G-CSF Is a Novel Mediator of T-Cell Suppression and an Immunotherapeutic Target for Women with Colon Cancer

Authors

Anita L. Ray, Department of Surgery, University of Oklahoma Health Sciences Center, Oklahoma City, Oklahoma.
Apryl S. Saunders, Department of Surgery, University of Oklahoma Health Sciences Center, Oklahoma City, Oklahoma.
Robert A. Nofchissey, Department of Surgery, University of Oklahoma Health Sciences Center, Oklahoma City, Oklahoma.
Megan A. Reidy, Department of Surgery, University of Oklahoma Health Sciences Center, Oklahoma City, Oklahoma.
Maria Kamal, Department of Pathology, University of Oklahoma Health Sciences Center, Oklahoma City, Oklahoma.
Megan R. Lerner, Department of Surgery, University of Oklahoma Health Sciences Center, Oklahoma City, Oklahoma.
Kar-Ming Fung, Department of Pathology, University of Oklahoma Health Sciences Center, Oklahoma City, Oklahoma.
Mark L. Lang, Department of Microbiology and Immunology, University of Oklahoma Health Sciences Center, Oklahoma City, Oklahoma.
Joshua A. Hanson, Department of Pathology, University of New Mexico School of Medicine, Albuquerque, New Mexico.
Shaoxuan Guo, Department of Pathology, University of New Mexico School of Medicine, Albuquerque, New Mexico.
Maria G. Urdaneta-Perez, Department of Surgery, University of Oklahoma Health Sciences Center, Oklahoma City, Oklahoma.
Samara E. Lewis, Department of Surgery, University of Oklahoma Health Sciences Center, Oklahoma City, Oklahoma.
Michael Cloyde, Department of Surgery, University of Oklahoma Health Sciences Center, Oklahoma City, Oklahoma.
Katherine T. Morris, Department of Surgery, University of Oklahoma Health Sciences Center, Oklahoma City, Oklahoma.

Document Type

Article

Publication Date

6-1-2023

Abstract

PURPOSE: G-CSF enhances colon cancer development. This study defines the prevalence and effects of increased G-CSF signaling in human colon cancers and investigates G-CSF inhibition as an immunotherapeutic strategy against metastatic colon cancer.

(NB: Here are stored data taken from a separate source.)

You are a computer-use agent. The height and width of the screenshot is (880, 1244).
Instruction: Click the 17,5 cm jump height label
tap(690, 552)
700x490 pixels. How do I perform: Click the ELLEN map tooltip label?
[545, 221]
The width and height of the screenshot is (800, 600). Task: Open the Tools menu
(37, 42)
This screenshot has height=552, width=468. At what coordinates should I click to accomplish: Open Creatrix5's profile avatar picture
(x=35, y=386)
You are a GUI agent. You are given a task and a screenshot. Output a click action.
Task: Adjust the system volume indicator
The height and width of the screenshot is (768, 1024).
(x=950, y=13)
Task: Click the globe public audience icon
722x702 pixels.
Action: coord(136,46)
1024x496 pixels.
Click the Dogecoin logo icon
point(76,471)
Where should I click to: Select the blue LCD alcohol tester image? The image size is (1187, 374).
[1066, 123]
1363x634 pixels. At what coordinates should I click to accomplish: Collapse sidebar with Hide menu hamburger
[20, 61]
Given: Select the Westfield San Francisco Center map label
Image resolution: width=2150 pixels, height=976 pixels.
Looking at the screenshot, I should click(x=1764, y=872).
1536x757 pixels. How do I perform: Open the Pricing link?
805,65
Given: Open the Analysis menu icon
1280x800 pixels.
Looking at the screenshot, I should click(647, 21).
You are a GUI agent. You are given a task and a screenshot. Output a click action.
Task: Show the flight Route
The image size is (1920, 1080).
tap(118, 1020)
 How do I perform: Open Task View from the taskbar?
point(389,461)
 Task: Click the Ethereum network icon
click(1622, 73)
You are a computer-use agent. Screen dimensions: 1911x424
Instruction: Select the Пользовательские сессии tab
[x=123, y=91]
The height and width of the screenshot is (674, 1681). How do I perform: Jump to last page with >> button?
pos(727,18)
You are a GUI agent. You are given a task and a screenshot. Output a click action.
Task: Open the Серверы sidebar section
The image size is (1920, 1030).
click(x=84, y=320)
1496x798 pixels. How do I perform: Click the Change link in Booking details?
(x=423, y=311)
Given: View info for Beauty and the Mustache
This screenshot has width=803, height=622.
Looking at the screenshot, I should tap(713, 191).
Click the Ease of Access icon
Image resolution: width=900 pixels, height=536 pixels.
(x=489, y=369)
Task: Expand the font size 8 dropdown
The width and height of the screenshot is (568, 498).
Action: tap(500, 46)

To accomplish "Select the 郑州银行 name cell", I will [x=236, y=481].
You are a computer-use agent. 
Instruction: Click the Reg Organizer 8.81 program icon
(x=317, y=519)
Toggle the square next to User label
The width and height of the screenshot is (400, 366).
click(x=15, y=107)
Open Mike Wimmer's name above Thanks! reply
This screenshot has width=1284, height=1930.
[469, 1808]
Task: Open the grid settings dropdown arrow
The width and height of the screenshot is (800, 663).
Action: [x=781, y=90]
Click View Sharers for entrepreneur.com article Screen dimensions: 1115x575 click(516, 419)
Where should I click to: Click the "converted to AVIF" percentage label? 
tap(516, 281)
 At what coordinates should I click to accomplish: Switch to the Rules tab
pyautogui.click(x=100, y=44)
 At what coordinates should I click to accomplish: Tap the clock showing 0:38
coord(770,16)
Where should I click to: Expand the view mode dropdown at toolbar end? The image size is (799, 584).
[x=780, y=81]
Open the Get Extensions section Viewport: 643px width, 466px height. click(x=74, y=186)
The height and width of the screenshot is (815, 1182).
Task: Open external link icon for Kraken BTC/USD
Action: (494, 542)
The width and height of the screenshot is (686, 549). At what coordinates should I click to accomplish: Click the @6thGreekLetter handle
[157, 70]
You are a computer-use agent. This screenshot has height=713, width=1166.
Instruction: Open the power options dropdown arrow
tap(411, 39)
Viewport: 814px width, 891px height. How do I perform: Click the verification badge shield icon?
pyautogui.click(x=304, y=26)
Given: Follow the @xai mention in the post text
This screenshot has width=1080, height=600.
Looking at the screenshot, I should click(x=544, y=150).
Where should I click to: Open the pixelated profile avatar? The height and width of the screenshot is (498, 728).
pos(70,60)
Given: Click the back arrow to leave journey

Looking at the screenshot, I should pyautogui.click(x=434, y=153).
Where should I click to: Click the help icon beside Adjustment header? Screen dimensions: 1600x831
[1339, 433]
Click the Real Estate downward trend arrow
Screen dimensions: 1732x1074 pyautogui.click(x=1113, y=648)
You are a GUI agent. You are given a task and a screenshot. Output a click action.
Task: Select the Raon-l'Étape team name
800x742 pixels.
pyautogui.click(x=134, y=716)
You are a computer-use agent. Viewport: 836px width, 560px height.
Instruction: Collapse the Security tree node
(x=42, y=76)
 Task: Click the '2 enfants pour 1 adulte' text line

EXPERIMENTAL DESIGN: Patient samples were used to evaluate G-CSF and G-CSF receptor (G-CSFR) levels by IHC with sera used to measure G-CSF levels. Peripheral blood mononuclear cells were used to assess the rate of G-CSFR+ T cells and IFNγ responses to chronic ex vivo G-CSF. An immunocompetent mouse model of peritoneal metastasis (MC38 cells in C57Bl/6J) was used to determine the effects of G-CSF inhibition (αG-CSF) on survival and the tumor microenvironment (TME) with flow and mass cytometry.

RESULTS: In human colon cancer samples, the levels of G-CSF and G-CSFR are higher compared to normal colon tissues from the same patient. High patient serum G-CSF is associated with increases in markers of poor prognosis, (e.g., VEGF, IL6). Circulating T cells from patients express G-CSFR at double the rate of T cells from controls. Prolonged G-CSF exposure decreases T cell IFNγ production. Treatment with αG-CSF shifts both the adaptive and innate compartments of the TME and increases survival (HR, 0.46; P = 0.0237) and tumor T-cell infiltration, activity, and IFNγ response with greater effects in female mice. There is a negative correlation between serum G-CSF levels and tumor-infiltrating T cells in patient samples from women.

CONCLUSIONS: These findings support G-CSF as an immunotherapeutic target against colon cancer with greater potential benefit in women.